SUPPLIED PASSAGE:

# # # #

Dear Guillemette, if you try to measure mitochondrial impairment you could use Seahorse (http://www.seahorsebio.com/applications/neurodegeneration.php). 8-Oxoguanine can be used (by IHC, WB or ELISA) for indirect measurement of the reactive oxygen. Best, Valeria
-Reduced/total glutathione, NAD/NADH, and NADP/NADPH (many kits commercially available, indirect measures of redox status)
-Immunostaining of tissue slices for carbonylated proteins (oxidative damage to proteins), 8-oxo-dG (oxidative damage to DNA), or 4-HNE (oxidative damage to lipids)
-Western blotting for carbonyls
-Kits for measuring carbonyls, 8oxodg, or 4-HNE by chemiluminescent assays
-Metabolome profiling for a more detailed view of redox/antioxidant molecules as well as metabolites from the ETC, TCA cycle, etc.
-Western blotting for protein markers consistent with stress such as Hif-1 (and targets of Hif-1), Nrf2 targets, mtUPR proteins, etc.
-Seahorse using mitochondrial isolates or enzyme activity assays
I would suggest to quantify total and reduced glutathione in tissue extract, by using one of the several kits available on the market for GSH assay. GSH accounts for most of total antioxidant capacity inside tissues and an alteration of GSH to GS-SG ratio represents a robust marker of oxidative tress.
Just homogenise the tissue, deproteinize with perchloric acid, centrifuge, neutralise the supernatant with KHCO3, centrifuge and assay glutathione in the supernatant. Carry out sample pretreatment at 0-4°C. The supernatant can be stored at -20°C for several weeks before assaying.
An amount as small as 100 mg (or more), homogenized in 1 mL isotonic buffer, would be enough for GSH/GSSG and additional assays. I would suggest, anyway, to start from 500 mg or so,
Dear Guillemette, I regret to say that there is no "easy" way to answer your questions. "Easy" and indirect methods used to prove that there is oxidative stress have added nothing useful to understanding mechanisms and origin of free radicals and their actions. This is because there are so many levels and conditions that affect oxidative stress. First, you have to study mitochondria by direct measurements of respiration and ROS production (Amplex Red method will suffice, but you have to have a really good instrument for measurements of fluorescence of Resorufin). And you have to use right mixtures of substrates that are optimal for your metabolic mouse phenotype.

# # # #

EXTRACTED MATERIAL:
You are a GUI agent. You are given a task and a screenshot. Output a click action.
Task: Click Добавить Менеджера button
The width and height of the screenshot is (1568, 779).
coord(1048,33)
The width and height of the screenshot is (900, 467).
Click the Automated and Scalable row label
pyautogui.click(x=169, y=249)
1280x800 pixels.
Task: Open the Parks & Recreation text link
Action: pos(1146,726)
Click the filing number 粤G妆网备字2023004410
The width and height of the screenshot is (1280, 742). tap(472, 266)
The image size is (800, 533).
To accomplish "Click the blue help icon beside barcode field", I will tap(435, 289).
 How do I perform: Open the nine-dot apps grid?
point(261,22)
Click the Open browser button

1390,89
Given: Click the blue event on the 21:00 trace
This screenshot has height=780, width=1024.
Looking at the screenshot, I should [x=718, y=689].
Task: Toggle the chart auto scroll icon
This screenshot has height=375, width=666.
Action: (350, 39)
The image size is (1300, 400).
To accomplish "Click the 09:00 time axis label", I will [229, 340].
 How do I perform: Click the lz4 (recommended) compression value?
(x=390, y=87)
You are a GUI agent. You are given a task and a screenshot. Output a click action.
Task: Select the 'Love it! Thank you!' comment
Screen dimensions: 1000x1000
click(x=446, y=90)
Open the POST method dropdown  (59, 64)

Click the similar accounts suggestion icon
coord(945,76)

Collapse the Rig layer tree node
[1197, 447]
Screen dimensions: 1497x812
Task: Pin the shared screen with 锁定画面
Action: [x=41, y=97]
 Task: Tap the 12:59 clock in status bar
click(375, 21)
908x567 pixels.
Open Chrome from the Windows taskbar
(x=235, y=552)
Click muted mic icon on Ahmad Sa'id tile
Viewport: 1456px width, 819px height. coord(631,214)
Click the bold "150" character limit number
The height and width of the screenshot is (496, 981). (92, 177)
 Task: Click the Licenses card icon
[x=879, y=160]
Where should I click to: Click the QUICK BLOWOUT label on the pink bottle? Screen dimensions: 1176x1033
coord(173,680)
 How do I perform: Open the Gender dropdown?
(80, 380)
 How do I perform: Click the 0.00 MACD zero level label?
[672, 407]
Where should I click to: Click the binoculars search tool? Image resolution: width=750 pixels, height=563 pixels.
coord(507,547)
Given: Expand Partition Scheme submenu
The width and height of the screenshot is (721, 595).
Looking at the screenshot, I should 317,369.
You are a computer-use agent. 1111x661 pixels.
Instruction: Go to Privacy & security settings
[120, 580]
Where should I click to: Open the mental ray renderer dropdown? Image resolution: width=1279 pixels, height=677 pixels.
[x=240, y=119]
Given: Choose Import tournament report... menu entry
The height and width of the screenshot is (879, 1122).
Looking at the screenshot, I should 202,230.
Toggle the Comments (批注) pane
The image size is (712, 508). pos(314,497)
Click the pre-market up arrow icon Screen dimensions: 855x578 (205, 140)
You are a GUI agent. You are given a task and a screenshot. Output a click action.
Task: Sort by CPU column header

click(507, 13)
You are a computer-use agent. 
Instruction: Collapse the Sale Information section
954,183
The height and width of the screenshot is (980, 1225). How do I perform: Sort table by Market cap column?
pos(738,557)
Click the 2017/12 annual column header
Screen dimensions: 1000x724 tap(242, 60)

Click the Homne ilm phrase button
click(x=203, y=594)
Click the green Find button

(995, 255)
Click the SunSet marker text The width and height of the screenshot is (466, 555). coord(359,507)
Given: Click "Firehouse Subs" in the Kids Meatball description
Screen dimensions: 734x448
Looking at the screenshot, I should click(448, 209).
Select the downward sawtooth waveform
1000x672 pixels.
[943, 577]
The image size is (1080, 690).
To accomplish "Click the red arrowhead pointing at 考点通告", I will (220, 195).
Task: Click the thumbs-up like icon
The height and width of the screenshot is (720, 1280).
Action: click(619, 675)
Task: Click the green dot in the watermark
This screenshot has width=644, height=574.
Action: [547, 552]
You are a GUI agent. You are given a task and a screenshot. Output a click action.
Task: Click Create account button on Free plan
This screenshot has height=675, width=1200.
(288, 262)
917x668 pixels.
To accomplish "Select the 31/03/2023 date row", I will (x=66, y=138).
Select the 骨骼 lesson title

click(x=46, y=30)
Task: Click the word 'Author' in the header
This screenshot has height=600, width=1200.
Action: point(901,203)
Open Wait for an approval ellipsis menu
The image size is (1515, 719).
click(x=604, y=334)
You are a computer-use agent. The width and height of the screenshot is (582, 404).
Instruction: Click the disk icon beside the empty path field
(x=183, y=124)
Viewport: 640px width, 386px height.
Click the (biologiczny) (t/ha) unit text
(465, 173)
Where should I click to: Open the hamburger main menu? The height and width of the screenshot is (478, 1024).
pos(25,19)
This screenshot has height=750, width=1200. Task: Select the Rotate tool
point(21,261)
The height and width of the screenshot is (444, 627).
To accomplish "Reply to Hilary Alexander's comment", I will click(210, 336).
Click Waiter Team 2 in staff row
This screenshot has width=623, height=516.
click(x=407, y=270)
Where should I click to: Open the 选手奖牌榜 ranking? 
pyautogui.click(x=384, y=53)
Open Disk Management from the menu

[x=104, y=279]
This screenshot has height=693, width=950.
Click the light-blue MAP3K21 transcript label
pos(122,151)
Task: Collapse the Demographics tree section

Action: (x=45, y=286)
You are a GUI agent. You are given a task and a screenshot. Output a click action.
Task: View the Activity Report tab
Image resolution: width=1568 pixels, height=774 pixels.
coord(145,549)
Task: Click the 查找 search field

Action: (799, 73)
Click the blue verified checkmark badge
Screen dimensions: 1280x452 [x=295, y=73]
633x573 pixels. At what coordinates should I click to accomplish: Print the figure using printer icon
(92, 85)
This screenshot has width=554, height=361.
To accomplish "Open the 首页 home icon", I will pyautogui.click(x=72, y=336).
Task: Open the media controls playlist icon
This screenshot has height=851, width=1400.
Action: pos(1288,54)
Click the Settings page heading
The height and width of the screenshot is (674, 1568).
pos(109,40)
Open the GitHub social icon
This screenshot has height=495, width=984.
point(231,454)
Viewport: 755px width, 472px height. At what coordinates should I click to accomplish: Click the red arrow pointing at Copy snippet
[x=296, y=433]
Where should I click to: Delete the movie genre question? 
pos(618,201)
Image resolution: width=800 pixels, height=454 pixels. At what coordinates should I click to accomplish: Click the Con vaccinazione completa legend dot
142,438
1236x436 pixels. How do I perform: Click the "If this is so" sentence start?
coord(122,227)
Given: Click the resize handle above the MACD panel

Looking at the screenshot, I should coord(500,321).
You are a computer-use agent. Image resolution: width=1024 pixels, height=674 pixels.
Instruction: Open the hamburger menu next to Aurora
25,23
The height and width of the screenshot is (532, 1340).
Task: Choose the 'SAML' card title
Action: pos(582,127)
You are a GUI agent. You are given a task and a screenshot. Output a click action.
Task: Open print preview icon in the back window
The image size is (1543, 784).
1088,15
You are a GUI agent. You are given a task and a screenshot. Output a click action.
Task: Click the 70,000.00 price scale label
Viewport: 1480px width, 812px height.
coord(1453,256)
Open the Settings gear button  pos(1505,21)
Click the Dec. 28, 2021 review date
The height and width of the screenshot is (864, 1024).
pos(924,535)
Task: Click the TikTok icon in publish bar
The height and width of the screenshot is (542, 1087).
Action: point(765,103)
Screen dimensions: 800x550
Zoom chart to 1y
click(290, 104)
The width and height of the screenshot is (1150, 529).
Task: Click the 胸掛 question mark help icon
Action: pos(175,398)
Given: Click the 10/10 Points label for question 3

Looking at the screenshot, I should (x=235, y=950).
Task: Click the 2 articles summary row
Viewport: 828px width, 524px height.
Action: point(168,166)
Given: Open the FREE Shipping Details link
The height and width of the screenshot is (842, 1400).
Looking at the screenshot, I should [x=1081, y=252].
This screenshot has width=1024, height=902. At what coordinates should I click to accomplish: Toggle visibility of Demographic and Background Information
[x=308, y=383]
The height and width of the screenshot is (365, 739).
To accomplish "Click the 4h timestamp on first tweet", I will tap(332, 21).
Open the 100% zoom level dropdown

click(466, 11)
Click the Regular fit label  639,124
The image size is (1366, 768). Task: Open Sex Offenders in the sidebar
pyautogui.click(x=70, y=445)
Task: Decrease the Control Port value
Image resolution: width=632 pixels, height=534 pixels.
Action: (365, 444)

# # # #

LIST OF TASKS:
1. In the oxidative stress text, at what temperature should sample pretreatment be carried out?
2. List the markers that the oxidative stress text suggests detecting by immunostaining tissue slices, with the kind of damage each one indicates.
3. Extend the oxidative stress text from where it stops, in the same voice.

RESPONSES FOR EACH TASK:
1. At 0-4°C.

2.
- Carbonylated proteins: oxidative damage to proteins
- 8-oxo-dG: oxidative damage to DNA
- 4-HNE: oxidative damage to lipids

3.
Glutathion is only one of the players, and not of most importance for the brain. You have to understand that most important damaging effects of the oxidative stress are at the level of synapses.
I would suggest that you read more about ROS in brain tissue and the role of mitochondria. Read recent papers from the Dr. Martin Brown team the Buck Institute. They are fundamental though experiments were made on skeletal muscle mitochondria. As regards brain, I have published recently a number of papers on the isue.
To measure GSH/GSSG do not acidify before blocking free SH groups. Sample acidification in most biological matrices oxidizes GSH to GSSG. You may measure biased values.
Here you can find the suggested procedure, and basal values we found in rat brain for GSH, GSSG and glutathionylated proteins.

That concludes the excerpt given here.